Through the last line of the material below, starting at the line with "Nouveautés (190, 54)", return every line exactly and only those.

▸ **DATA RECORDS**:
'''

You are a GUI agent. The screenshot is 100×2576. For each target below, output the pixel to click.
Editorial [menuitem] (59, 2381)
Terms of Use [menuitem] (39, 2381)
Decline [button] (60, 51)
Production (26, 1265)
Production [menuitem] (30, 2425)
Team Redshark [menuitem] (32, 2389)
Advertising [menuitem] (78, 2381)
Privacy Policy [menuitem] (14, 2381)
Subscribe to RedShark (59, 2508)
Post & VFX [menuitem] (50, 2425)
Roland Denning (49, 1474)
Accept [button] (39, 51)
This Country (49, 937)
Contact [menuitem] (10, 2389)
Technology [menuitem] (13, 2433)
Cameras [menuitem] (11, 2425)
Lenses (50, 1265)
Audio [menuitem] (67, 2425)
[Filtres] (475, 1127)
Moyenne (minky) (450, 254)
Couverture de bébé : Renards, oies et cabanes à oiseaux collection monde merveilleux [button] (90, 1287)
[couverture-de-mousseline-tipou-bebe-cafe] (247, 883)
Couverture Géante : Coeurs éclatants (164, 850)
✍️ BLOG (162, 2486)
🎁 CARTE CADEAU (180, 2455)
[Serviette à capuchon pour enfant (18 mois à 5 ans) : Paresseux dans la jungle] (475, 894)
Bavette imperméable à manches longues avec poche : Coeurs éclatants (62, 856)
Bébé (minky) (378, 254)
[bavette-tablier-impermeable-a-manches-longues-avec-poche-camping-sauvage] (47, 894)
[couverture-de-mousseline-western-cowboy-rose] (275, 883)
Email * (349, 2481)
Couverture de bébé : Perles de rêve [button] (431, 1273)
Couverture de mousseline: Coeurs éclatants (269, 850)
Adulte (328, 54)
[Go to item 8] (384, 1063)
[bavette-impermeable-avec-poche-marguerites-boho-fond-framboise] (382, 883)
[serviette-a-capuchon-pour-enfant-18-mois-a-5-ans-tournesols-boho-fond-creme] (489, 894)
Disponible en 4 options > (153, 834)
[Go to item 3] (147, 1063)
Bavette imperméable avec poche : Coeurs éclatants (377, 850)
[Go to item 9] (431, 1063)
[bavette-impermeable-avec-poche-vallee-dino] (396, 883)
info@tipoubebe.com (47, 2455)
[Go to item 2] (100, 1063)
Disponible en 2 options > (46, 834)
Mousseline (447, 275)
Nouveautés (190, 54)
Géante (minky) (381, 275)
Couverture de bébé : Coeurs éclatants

'''

▸ **ANSWER SPACE**:
Nouveautés (190, 54)
Géante (minky) (381, 275)
Couverture de bébé : Coeurs éclatants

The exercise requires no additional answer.